Authors: Isaac Asimov
Tags: #Ciencia Ficción, Misterio, Fantástica, Cuentos
—Espere un momento…, un momento, por favor. ¿Acaso es usted la policía?
Mandel le miró fijamente:
—¿Quiere que la llame? ¿Quiere un escándalo y una acusación de asesinato? ¿Desea que se hunda el congreso y que la prensa de todo el Sistema ponga en la picota a la astronomía y a los astrónomos? La muerte de Villiers muy bien pudiera haber sido accidental. No olvidemos que estaba enfermo del corazón. Aquel de ustedes que se encontrase allí pudo haber obrado a impulsos de un sentimiento momentáneo. Tal vez no se trató de un crimen deliberado; es decir, que no hubo premeditación ni alevosía en el supuesto asesinato. Si el que cometió esta desdichada acción quiere devolver el negativo, podemos evitarnos muchas complicaciones y disgustos.
—¿También el criminal los evitará? —preguntó Talliaferro.

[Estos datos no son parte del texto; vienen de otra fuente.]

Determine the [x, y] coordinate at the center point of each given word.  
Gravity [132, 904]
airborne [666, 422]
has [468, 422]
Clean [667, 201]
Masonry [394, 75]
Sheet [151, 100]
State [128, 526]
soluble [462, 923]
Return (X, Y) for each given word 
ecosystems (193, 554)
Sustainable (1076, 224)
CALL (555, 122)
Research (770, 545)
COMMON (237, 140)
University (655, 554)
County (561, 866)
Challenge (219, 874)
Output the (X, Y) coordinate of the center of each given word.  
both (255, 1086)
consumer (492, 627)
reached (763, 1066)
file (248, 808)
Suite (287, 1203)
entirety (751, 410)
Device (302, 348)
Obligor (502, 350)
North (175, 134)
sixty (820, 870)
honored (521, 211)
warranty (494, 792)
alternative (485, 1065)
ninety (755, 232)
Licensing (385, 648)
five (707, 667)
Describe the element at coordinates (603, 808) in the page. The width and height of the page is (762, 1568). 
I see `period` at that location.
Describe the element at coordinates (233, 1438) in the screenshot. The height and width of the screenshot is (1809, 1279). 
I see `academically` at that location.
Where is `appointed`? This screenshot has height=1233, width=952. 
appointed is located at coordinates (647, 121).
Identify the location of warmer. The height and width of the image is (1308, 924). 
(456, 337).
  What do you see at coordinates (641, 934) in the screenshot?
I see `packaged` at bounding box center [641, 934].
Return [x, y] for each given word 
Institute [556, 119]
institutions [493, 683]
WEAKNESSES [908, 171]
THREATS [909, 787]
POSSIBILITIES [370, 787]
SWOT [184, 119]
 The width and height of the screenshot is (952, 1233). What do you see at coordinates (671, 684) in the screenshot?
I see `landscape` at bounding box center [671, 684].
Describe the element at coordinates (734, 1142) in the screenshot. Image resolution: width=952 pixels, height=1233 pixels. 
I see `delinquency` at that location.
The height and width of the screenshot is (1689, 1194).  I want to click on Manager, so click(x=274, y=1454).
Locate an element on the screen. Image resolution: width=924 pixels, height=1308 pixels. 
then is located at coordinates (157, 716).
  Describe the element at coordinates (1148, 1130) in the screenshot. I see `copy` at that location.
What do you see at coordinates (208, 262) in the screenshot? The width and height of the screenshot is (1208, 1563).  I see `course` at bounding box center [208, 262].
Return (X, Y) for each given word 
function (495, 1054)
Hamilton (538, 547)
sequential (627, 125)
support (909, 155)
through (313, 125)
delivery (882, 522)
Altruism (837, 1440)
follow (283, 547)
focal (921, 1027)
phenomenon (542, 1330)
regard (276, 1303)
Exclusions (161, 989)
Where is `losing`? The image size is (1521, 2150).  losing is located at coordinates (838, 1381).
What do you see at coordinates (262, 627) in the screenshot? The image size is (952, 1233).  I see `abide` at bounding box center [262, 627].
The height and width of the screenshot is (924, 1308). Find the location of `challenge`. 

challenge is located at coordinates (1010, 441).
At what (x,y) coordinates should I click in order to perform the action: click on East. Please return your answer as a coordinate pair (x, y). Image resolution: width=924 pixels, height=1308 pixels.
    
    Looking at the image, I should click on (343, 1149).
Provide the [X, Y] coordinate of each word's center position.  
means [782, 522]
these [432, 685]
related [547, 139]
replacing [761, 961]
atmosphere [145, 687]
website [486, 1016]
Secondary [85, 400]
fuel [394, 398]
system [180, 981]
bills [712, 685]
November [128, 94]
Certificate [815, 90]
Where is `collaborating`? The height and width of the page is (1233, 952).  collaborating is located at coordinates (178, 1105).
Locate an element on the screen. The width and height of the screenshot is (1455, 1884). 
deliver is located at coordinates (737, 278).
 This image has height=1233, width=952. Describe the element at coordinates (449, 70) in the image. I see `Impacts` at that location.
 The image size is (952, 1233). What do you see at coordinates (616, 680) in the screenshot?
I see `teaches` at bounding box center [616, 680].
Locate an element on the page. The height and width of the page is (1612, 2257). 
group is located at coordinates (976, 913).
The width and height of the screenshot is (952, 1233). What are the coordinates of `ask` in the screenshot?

Mandel se encogió de hombros.
—Tal vez sufra molestias. Yo no le prometo la inmunidad. Pero sea como fuere, se librará de la vergüenza pública y de ir a la cárcel para toda su vida, como podría suceder si llamásemos a la policía.
Silencio.
Mandel dijo:
—Es uno de ustedes tres.
Silencio.
Mandel prosiguió:
—Me parece ver el razonamiento que está haciendo el culpable. La comunicación ha sido destruida. Sólo nosotros cuatro estamos enterados de la transferencia de masas, y solamente yo he presenciado una demostración. Además, ustedes sólo lo saben por habérselos dicho Villiers, al que consideraban loco. Una vez muerto Villiers a consecuencia de un colapso cardíaco, una vez destruida la comunicación, resultará fácil creer la teoría del doctor Ryger, según la cual no existe la transferencia de masas ni ha sido posible jamás. Transcurrirían un año o dos, y nuestro criminal, en posesión de todos los datos acerca de la transferencia de masas, podría ir revelándola poco a poco, realizando algún experimento, publicando prudentes comunicaciones, para terminar como el descubridor indiscutido de la teoría, con todo cuanto eso llevaría aparejado en dinero y honores. Ni siquiera sus propios compañeros de universidad llegarían a sospechar. En el peor de los casos, imaginarían que la dramática entrevista que tuvieron con Villiers le estimuló para iniciar investigaciones por su cuenta en este terreno. No creo que llegasen más allá.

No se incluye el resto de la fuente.